### [Selected excerpt]
=== Section Start ===

The Sierra Club has been pushing state regulators to enact more stringent rules for the conventional industry.

“Part of their business model is to abandon wells and make the taxpayers pay to plug them. And it’s one thing for the Sierra Club to be saying that, but it’s another thing for DEP to be saying that,” said Ankit Jain, an associate attorney with the Sierra Club’s Environmental Law Program.

Jain said allowing more wells to go unplugged could jeopardize federal money meant to help. Pennsylvania is eligible for more than $100 million in the first round of the well-plugging funds from the recent Infrastructure, Investment and Jobs Act.

“You can’t just be plugging your finger in the hole as the hole gets wider. Until you address the fundamental problem of the oil and gas industry abandoning wells as a business model you’re not going to solve the problem,” Jain said.

The report shows a disparity between the number of violations found and the number of enforcement actions taken.

Between 2017 and 2021, DEP issued 1,139 Notices of Violation. Only 44 administrative orders – a follow-up to try to get the company to fix its violations – were issued or consented to. The agency issued 5 Petitions for Contempt for operators that repeatedly ignored requests to fix violations.


DEP says it already has some tools that could get drillers to send in their required reports, prevent drilling fluid spills, and clean up their old wells. The report recommends creating standards so the agency can move more quickly from recognizing a problem to sending an official notice, levying a fine, or seizing a company’s assets if the driller doesn’t respond.

Kurt Klapkowski, acting Deputy Secretary for the Office of Oil and Gas Management, said the agency is talking now about developing standard operating procedures for enforcement measures.

For example, companies have to put up bonds to show they have money set aside to clean up wells at the end of production. The DEP, he said, could seize a bond if the operator fails to plug the well and does not respond to agency requests to plug it. Then the agency would use the money to have the well safely closed.

“It really is a very resource- and labor-intensive process to move from, ‘Hey, we noticed there’s a problem here’ to what are we going to do about it?” Klapkowski said.

He said the agency already has a streamlined process for emergency well-plugging contracts that could serve as an example.

But the agency needs more staff.

Former DEP Secretary Patrick McDonnell, who now leads PennFuture, said the problems identified in the report reveal the agency’s lack of resources.

=== Section End ===

### [Data excerpt]

=== Section Start ===

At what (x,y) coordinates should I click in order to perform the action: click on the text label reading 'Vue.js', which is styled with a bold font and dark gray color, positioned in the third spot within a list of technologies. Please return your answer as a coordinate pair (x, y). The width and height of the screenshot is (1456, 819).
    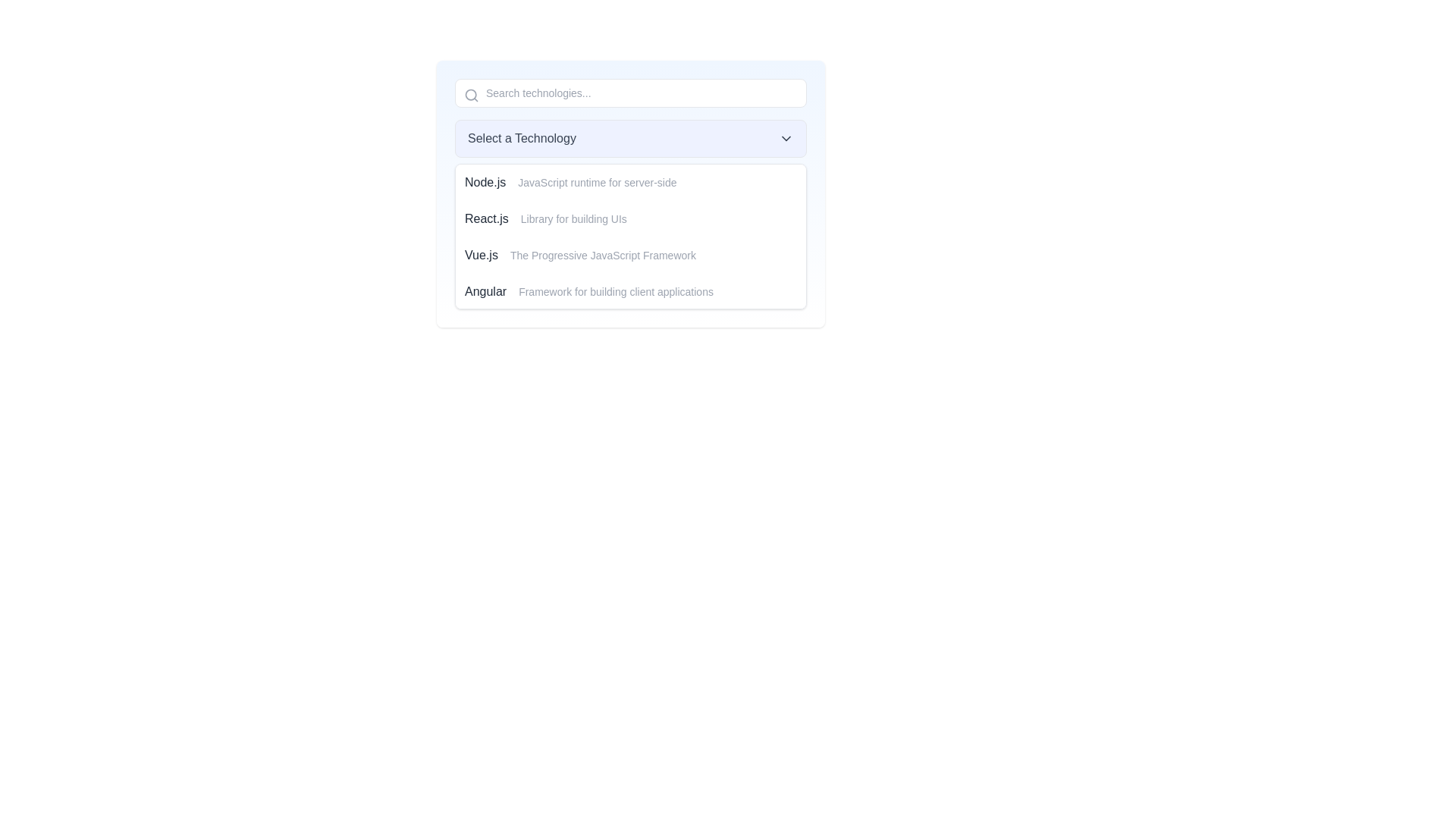
    Looking at the image, I should click on (480, 254).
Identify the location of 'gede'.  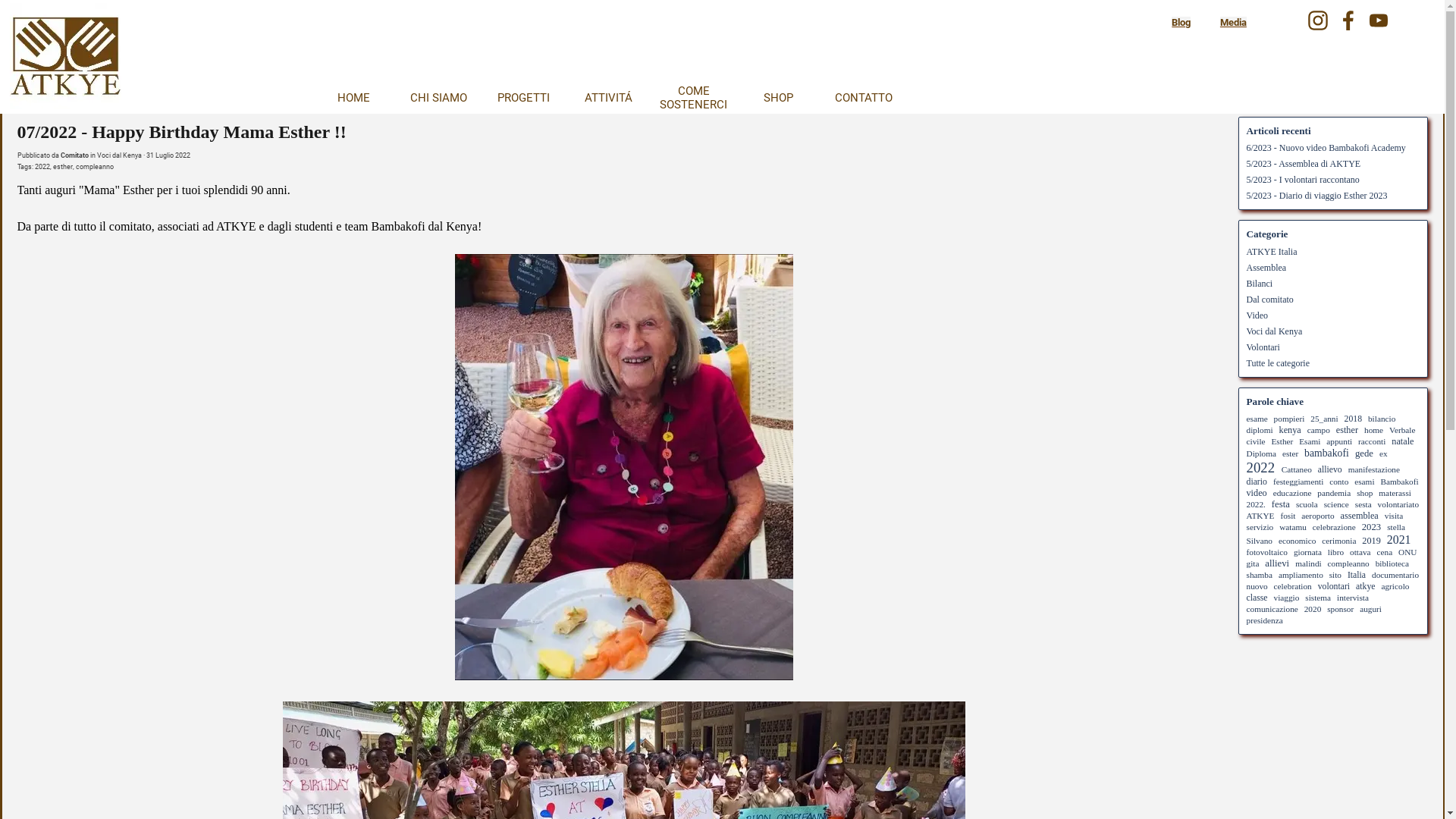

=== Section End ===

### [Work instructions]
A. From the article on oil and gas well enforcement in Pennsylvania, set down the passage that starts at the words containing "Between 2017 and" and ends with "driller doesn’t respond.", copying it word for word.
B. According to the article on oil and gas well enforcement in Pennsylvania, how many Notices of Violation did DEP issue between 2017 and 2021?
C. Extend the article on oil and gas well enforcement in Pennsylvania, picking up right after its final sentence.

### [Task-by-task answers]
A.
Between 2017 and 2021, DEP issued 1,139 Notices of Violation. Only 44 administrative orders – a follow-up to try to get the company to fix its violations – were issued or consented to. The agency issued 5 Petitions for Contempt for operators that repeatedly ignored requests to fix violations.


DEP says it already has some tools that could get drillers to send in their required reports, prevent drilling fluid spills, and clean up their old wells. The report recommends creating standards so the agency can move more quickly from recognizing a problem to sending an official notice, levying a fine, or seizing a company’s assets if the driller doesn’t respond.

B. 1,139

C.
“At some point, you know, somebody’s going to have to go out and inspect the site. Somebody’s going to have to go out and do compliance follow-up,” McDonnell said.

‘A unique event’

The law that prompted this report directs federal well-plugging money to a state fund, sets grant amounts for plugging based on well depth, and prevents DEP from creating stricter requirements at the state level than the federal level when awarding grants.

It also takes away the Environmental Quality Board’s authority to set bonding amounts for the conventional industry. The Sierra Club had petitioned the EQB to raise bond rates, and the board was considering it.

Klapkowski said the agency periodically does informal and internal reviews of the data, but the new law’s restriction on the EQB was such a departure from the norm, an official review was warranted.

“It was really a unique event, I think, in my career. And so, I think that really spurred the idea of: we really need to sit down and do a formal review of what this industry is doing and where those problem points are, honestly,” Klapkowski said.

The report was due Sept. 1, but was not released until Dec. 29, 2022 – too late for the Wolf Administration to take action. But McDonnell and Klapkowski said the report’s timing – at the beginning of a new legislative session and a new governor’s term – could be an advantage.

“Transitions are a time of great opportunity as well as great challenge and new ways of thinking about things and new ways of doing business,” Klapkowski said.

Rep. Vitali, who’s served as a lawmaker for three decades, said Gov. Shapiro’s support will be paramount to holding conventional drillers accountable.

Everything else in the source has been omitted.